Intent detection is a multi-class classification task which literally catches the user’s intent/purpose from an utterance.

System action prediction is a problem where a model should predict proper system actions to conduct given a dialogue context as an input, and it is a multi-label classification since these predicted actions might be multiple.

Moreover, since the datasets for action prediction consist of multi-turn dialogues, I conducted experiments by increasing the number of previous utterances in order to see the difference in model performance when handling multi-turn histories.

This illustration will help you understand of building each fine-tuning task.

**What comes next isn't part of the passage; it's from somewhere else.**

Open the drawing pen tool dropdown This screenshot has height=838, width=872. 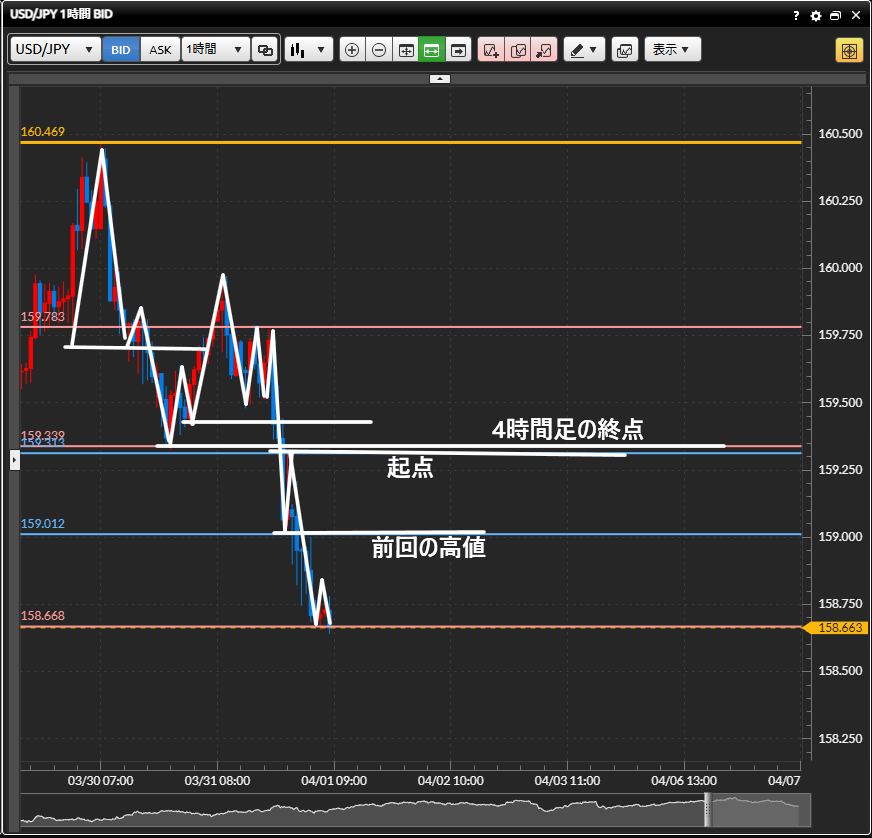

The description of fine-tuning tasks.

For fine-tuning, I used the AdamW[1] optimizer, and implemented the get_linear_decay_schedule_with_warmup[2] scheduler, which is provided by the Huggingface’s Transformers.

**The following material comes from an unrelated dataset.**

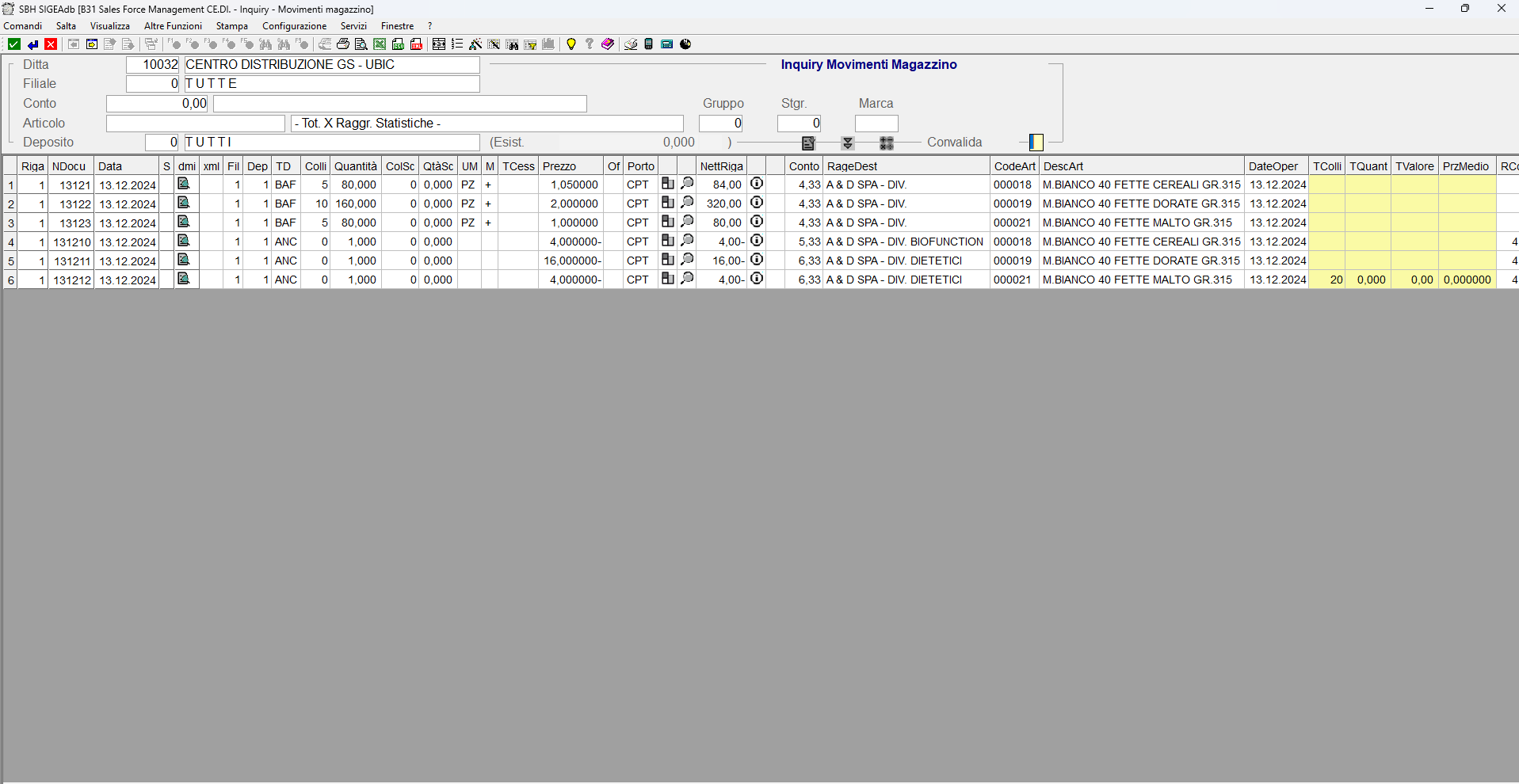Open the calculator icon beside Convalida
Image resolution: width=1519 pixels, height=784 pixels.
pyautogui.click(x=887, y=143)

This increases the learning rate during the warm-up steps linearly and decays it linearly until the training finishes.

Also, the batch size is $16$, and the gradient clipping is set to $1.0$.

The rest of the hyper-parameters are a little different between each dataset, which are omitted in this post and included in the file additionally attached at the end of the post.

Intent detection

I used three intent classification datasets, which are the Clinc’s OOS dataset[3], Banking77 dataset[4], and ATIS dataset[5].

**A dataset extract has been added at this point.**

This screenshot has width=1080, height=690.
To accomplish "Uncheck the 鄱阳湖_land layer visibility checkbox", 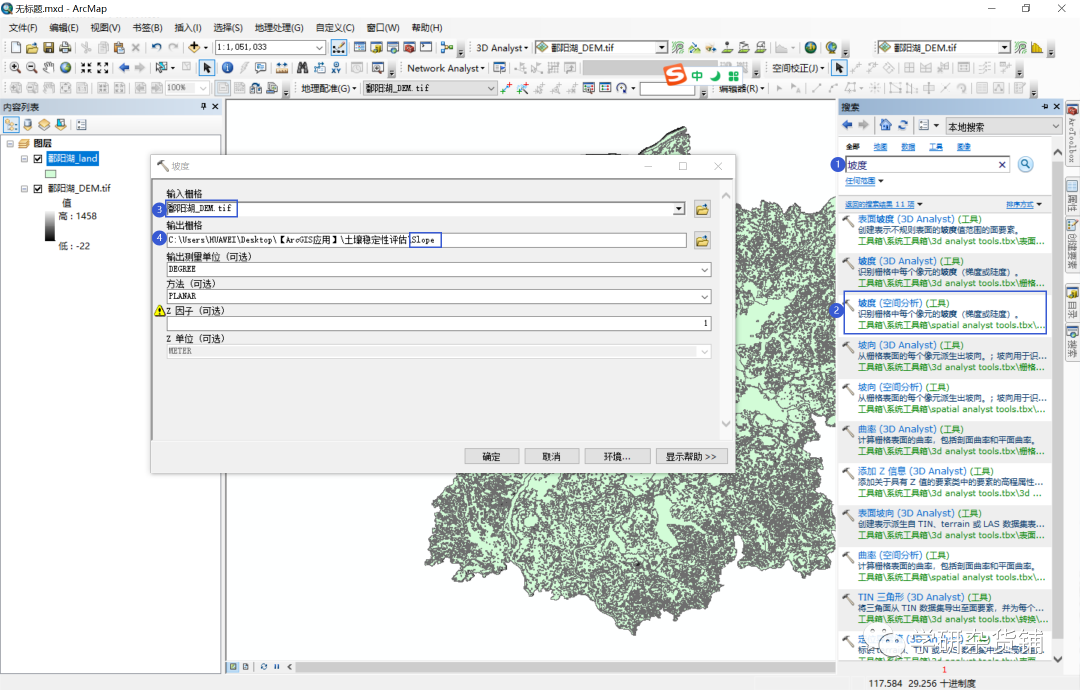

Since Backing77 and ATIS do not have separate validation sets, I sampled 10% of the train set as the validation set.

The statistics of intent detection datasets.

Since these intent detection datasets have single-turn utterances, there is no need for multi-turn consideration when pre-processing.

For intent detection, all samples are processed by attaching the "[CLS]" token to the front, and the "[SEP]" token to the back.

For evaluation, I used the simple accuracy score for these datasets.

However, since the OOS dataset has special out-of-scope intent, which is one of the main focuses of this dataset, additional metrics were also calculated, including in-scope accuracy, out-of-scope accuracy, and out-of-scope recall score.

The scripts for these metrics were brought from the ToD-BERT’s official repository[6].

System action prediction

As I mentioned before, since there are multiple actions which a system can take for each user input, this task is a multi-label classification.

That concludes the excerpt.